Compiled from two 1977 Peel sessions, this album shows the full spectrum of This Heat's sound. Most of the second session is comprised of the Kraut-ish tape and improv experiments, which are quiet, tense and faintly disturbing. This session does include a manic version of 'Makeshift Swahili', which would re-surface on their 1980 masterwork 'Deceit'. This version is even more intense, with Charles Hayward sounding particularly mental.

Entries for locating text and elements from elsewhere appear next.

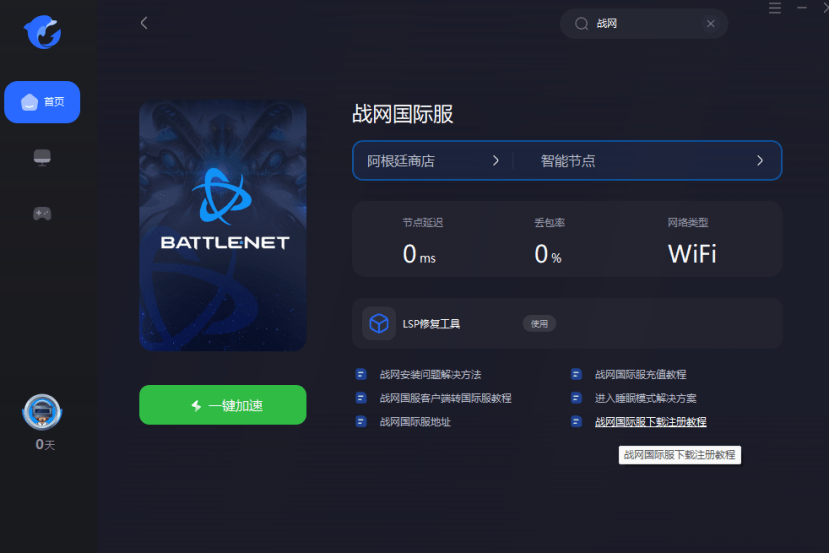Image resolution: width=829 pixels, height=553 pixels.
Task: Clear the search field with X
Action: [x=711, y=24]
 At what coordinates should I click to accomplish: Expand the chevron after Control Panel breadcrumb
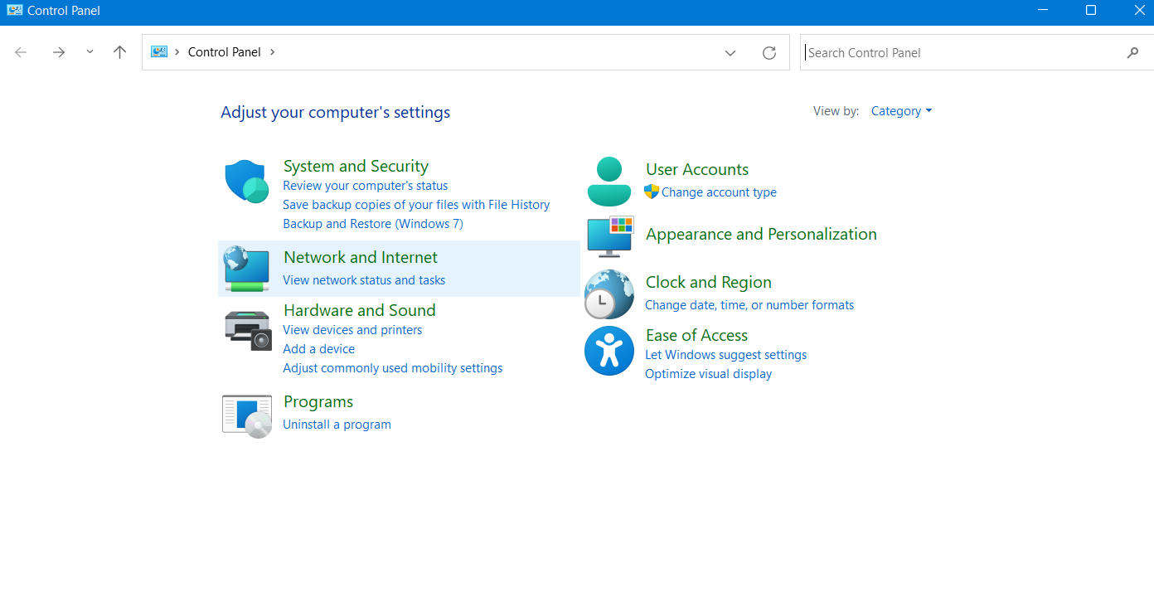pos(272,52)
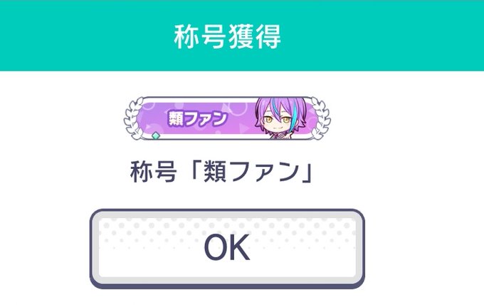The height and width of the screenshot is (305, 484).
Task: Click the chibi character's face
Action: tap(277, 123)
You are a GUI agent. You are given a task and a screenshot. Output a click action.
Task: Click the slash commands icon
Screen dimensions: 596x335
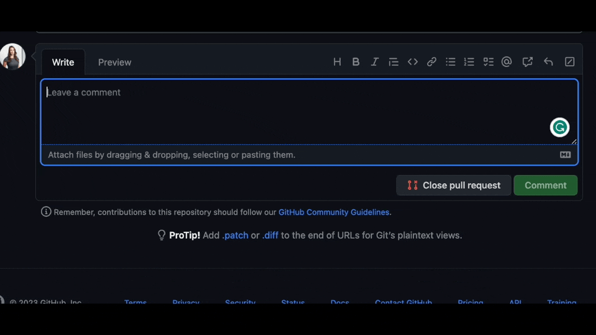point(569,62)
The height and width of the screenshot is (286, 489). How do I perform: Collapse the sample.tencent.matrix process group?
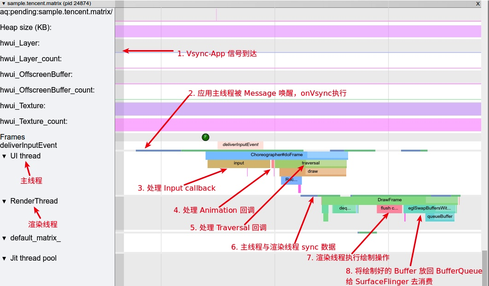point(4,3)
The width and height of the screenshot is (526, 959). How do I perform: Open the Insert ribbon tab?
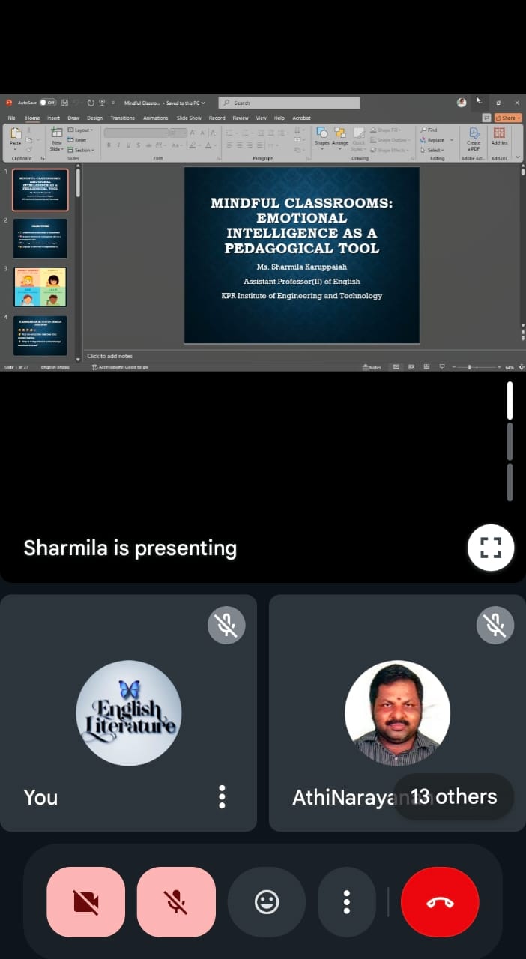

The first session is more substantial, and shows how ahead of their time This Heat really were, completely foreshadowing the whole post/math-rock movement with their weirdly angular riffs, and extended instrumental passages. These are shown to best effect on opener 'Horizontal Hold', and 'Rimp Ramp Romp', which harks back to the heaviness of mid 70s King Crimson without the tightness and control: the sense of impending chaos is what gives the music its impact. For me the highlights are the two vocal tracks. 'Not Waving' is a haunting and bleak song: eerie drones and loops build a backdrop for a strangely affecting song about what seems to be some kind of vaguely existential crisis, punctuated by a lovely repeating woodwind motif. 'The Fall Of Saigon' is a truly brilliant track: sawing guitar drones and industrial percussion introduce another songs with nebulous subject matter. Sung in the two-part harmony that would become something of a trademark sound, the vocal part of this song is one of the most beautiful sequences that This Heat created, but a squalling atonal guitar lead clenches the second half of the track in its grip.


Circle Jerks - Group Sex

A ridiculously fun way to spend 15 minutes of your life. This 1980 debut is a short blast of snotty attitude, delivered at a speed addled frenetic pace. The crazy drumming threatens to explode out of control at any moment, and Keith Morris' vocal delivery is brilliant. I'm not much of a punk/hardcore fan, but the combination of catchy songs and a great sound keep me listening to this 20 years after I first heard it.